**ASSIGNMENT A**
Could you transcribe the part of the forum thread on static variables starting with "In a first run" and going on through "normal pointer is."?

Edit: The AI also uses some local variables declared static for performance. All those will have to have the static keyword removed of course.

@hessenfarmer
Copy link
Contributor

ok thanks I will have a look.
What is promising is that a singleplayer game with only one AI runs without a crash for quite a while

@hessenfarmer
Copy link
Contributor

Ok I am in Progress in understanding the concept.
In a first run I will clear of the static variables then as the above crash seems to be exactly an issue from this problem.
I still have difficulties to determine which type of Mutex to use when I need one. (i.e. what is the definition of each enum entry in the mutex Id enum?)
I don't know what a OPtr is and what the difference to a normal pointer is.

**SUPPLIED RECORDS**
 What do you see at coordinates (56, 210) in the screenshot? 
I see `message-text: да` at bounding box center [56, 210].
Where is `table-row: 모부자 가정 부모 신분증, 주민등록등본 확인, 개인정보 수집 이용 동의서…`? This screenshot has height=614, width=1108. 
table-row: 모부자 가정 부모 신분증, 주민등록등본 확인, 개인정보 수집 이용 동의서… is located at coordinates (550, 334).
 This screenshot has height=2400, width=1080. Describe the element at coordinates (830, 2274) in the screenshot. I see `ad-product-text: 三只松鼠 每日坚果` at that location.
==
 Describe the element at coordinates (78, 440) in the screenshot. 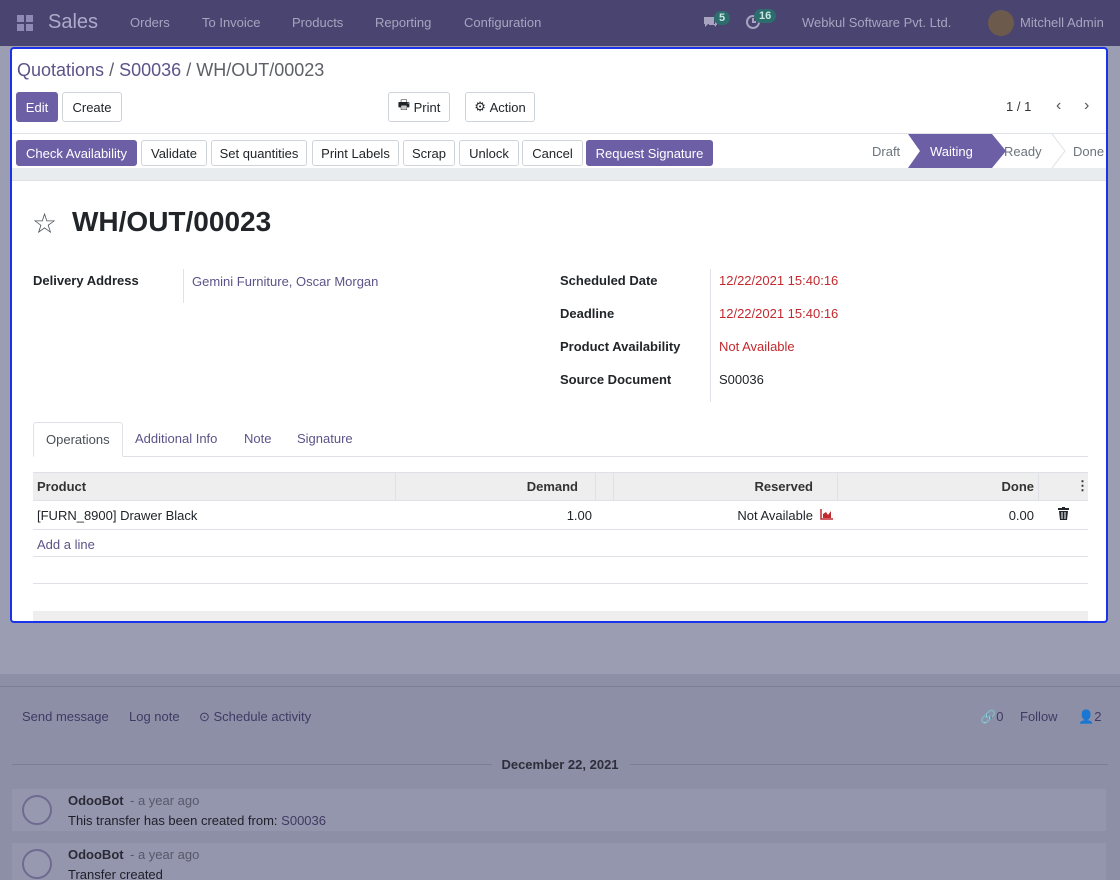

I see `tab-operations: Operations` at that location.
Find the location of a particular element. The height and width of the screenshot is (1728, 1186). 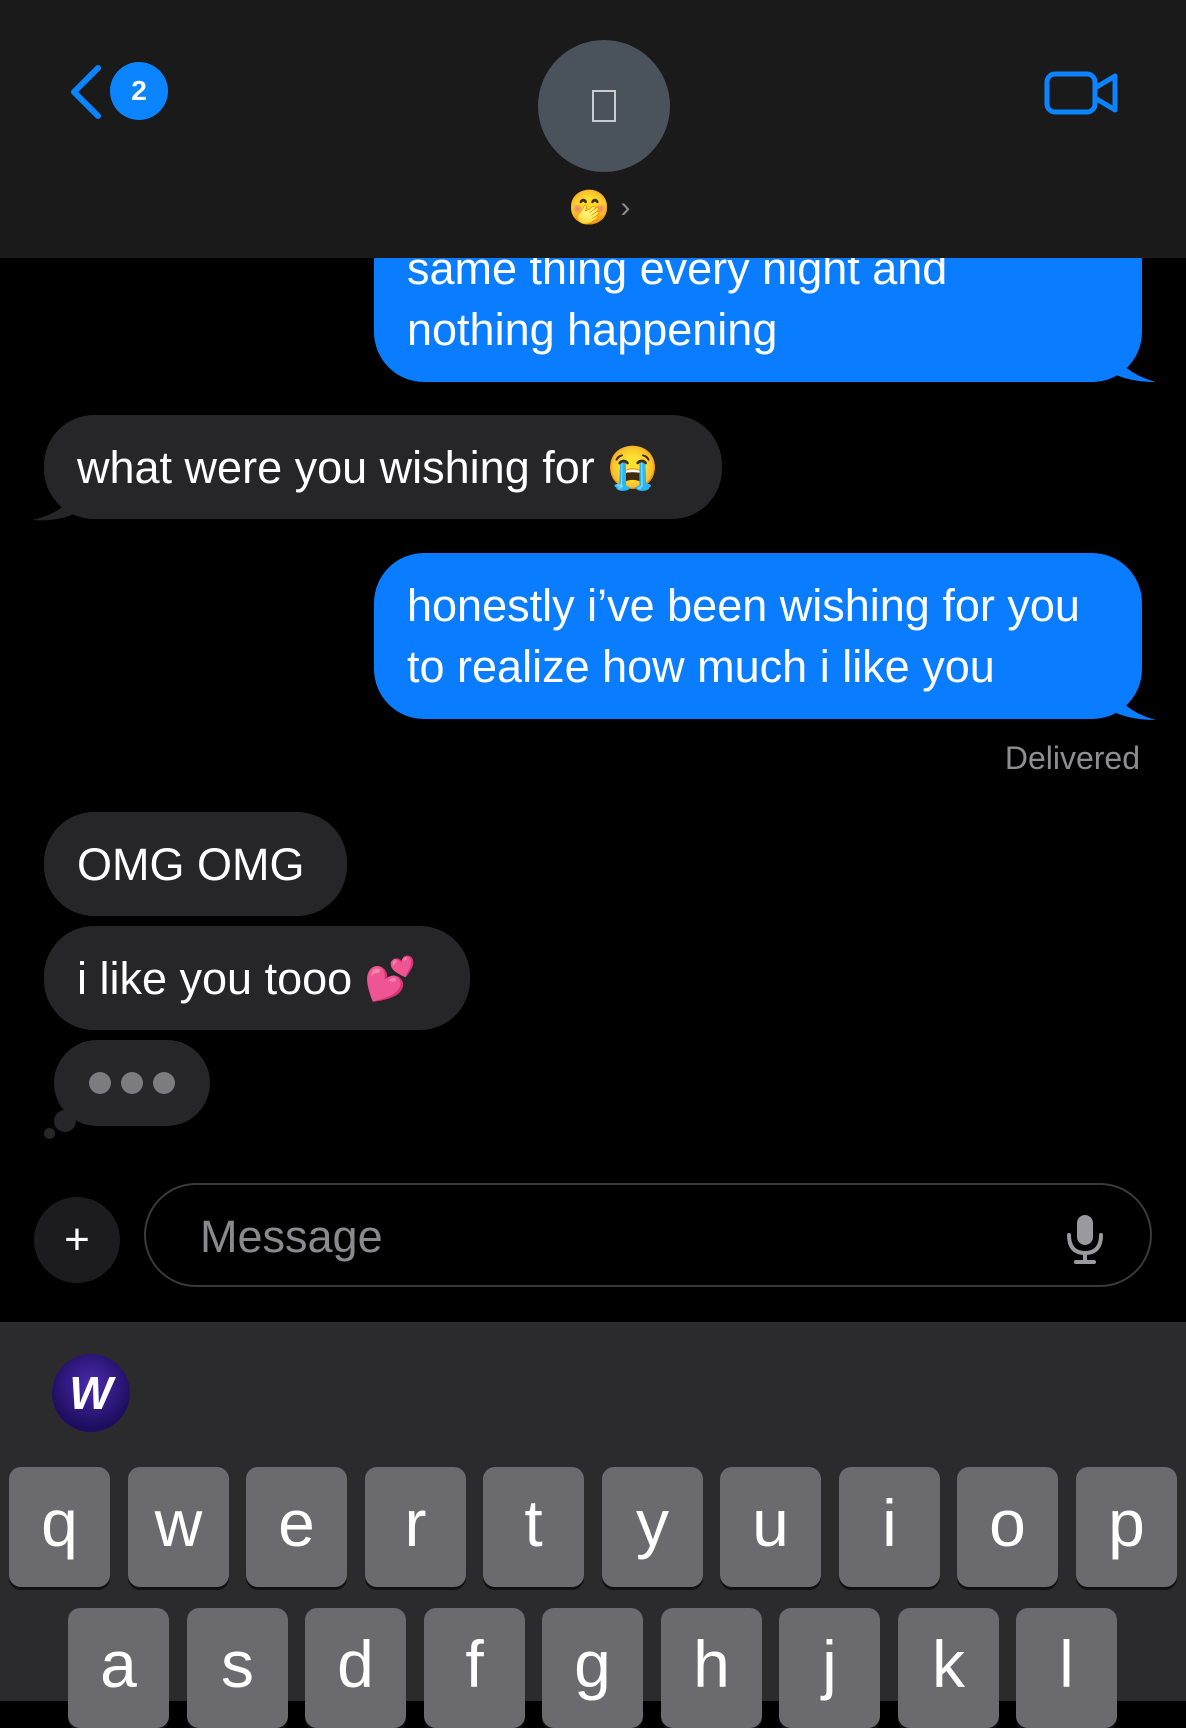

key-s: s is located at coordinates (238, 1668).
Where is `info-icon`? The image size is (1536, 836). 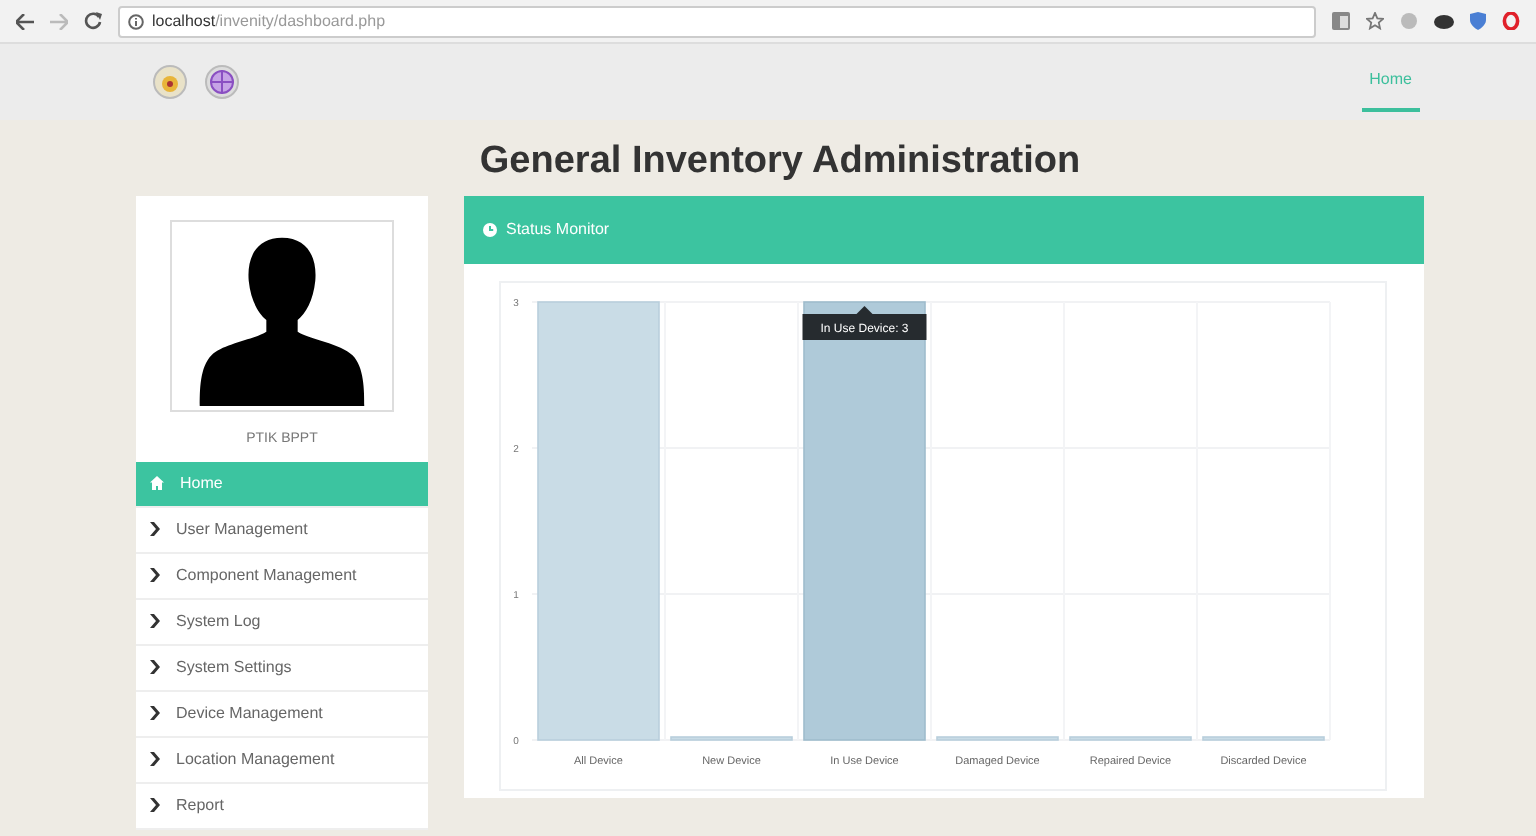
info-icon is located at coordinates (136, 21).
...
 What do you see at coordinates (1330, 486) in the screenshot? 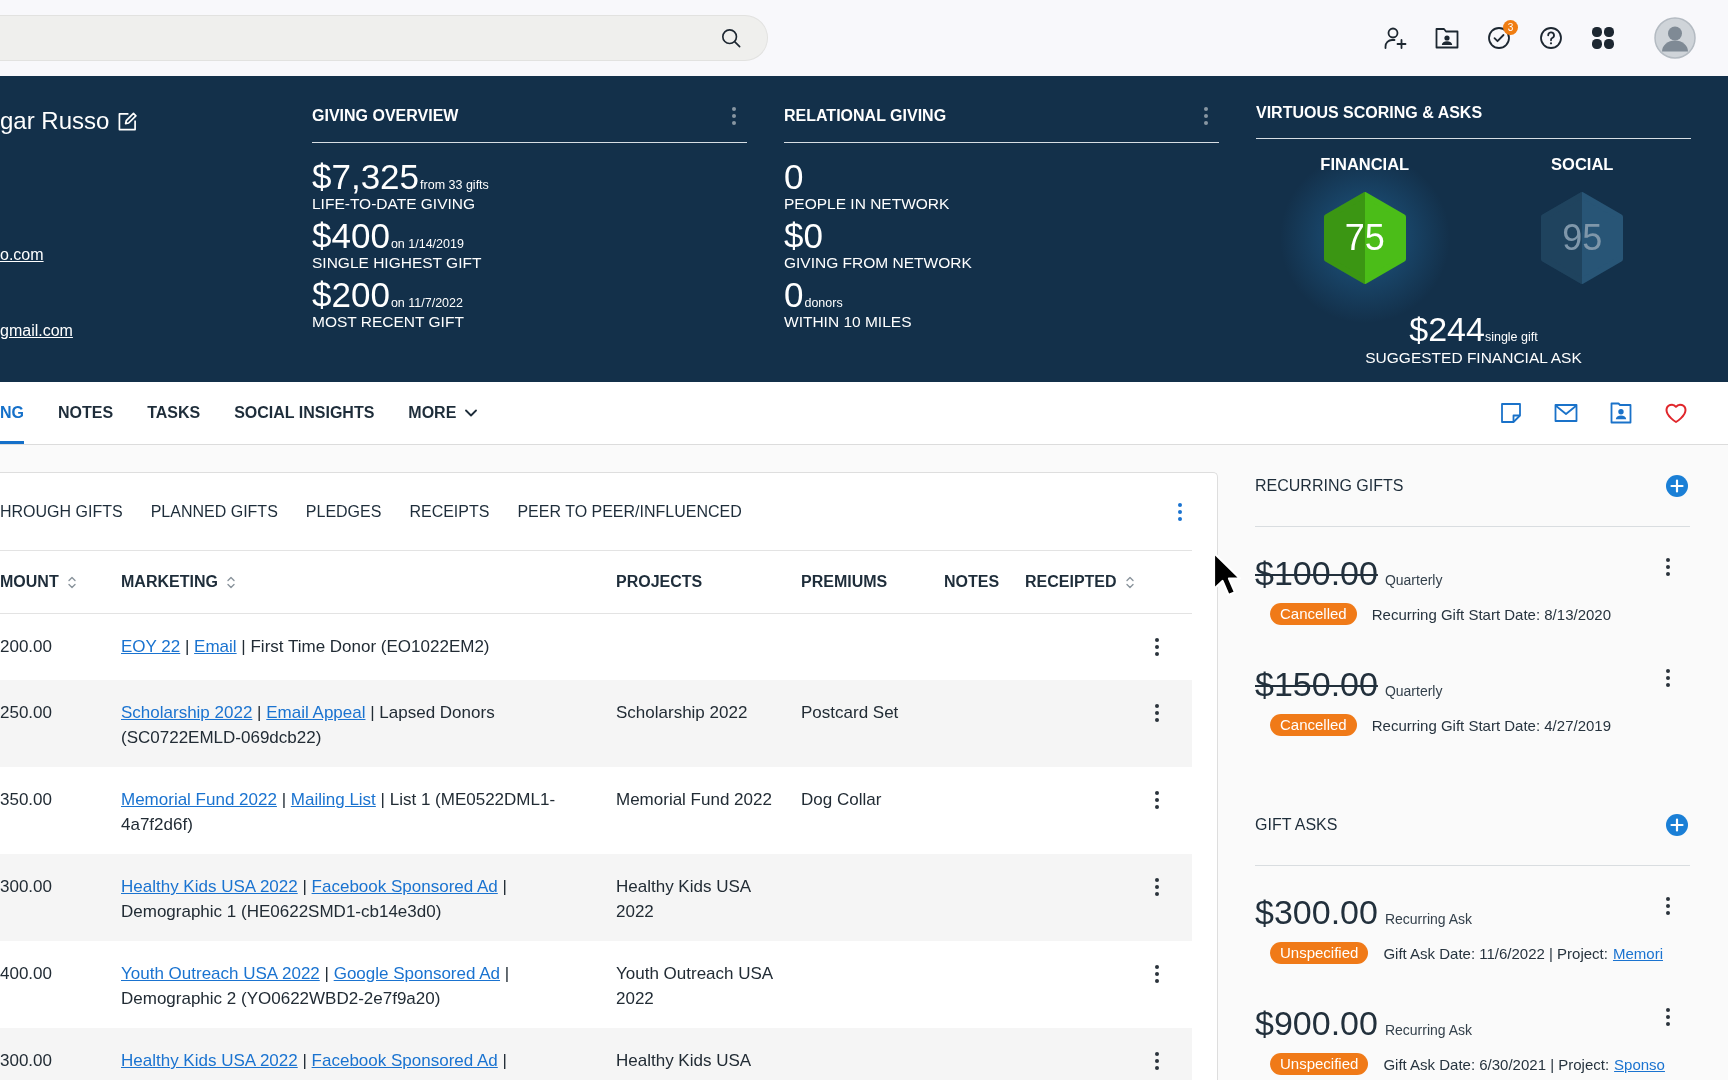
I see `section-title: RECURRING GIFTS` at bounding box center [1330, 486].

**ASSIGNMENT B**
Can you express the first block of the listing, starting with the line with "What do you see at coordinates (56, 210)" and going on through the line with "center [56, 210].", as a Markdown table with a Row column for the row number and a Line column for the line, leaving out blank lines?

**SOLUTION A**
In a first run I will clear of the static variables then as the above crash seems to be exactly an issue from this problem.
I still have difficulties to determine which type of Mutex to use when I need one. (i.e. what is the definition of each enum entry in the mutex Id enum?)
I don't know what a OPtr is and what the difference to a normal pointer is.

**SOLUTION B**
| Row | Line |
|---|---|
| 1 |  What do you see at coordinates (56, 210) in the screenshot?  |
| 2 | I see `message-text: да` at bounding box center [56, 210]. |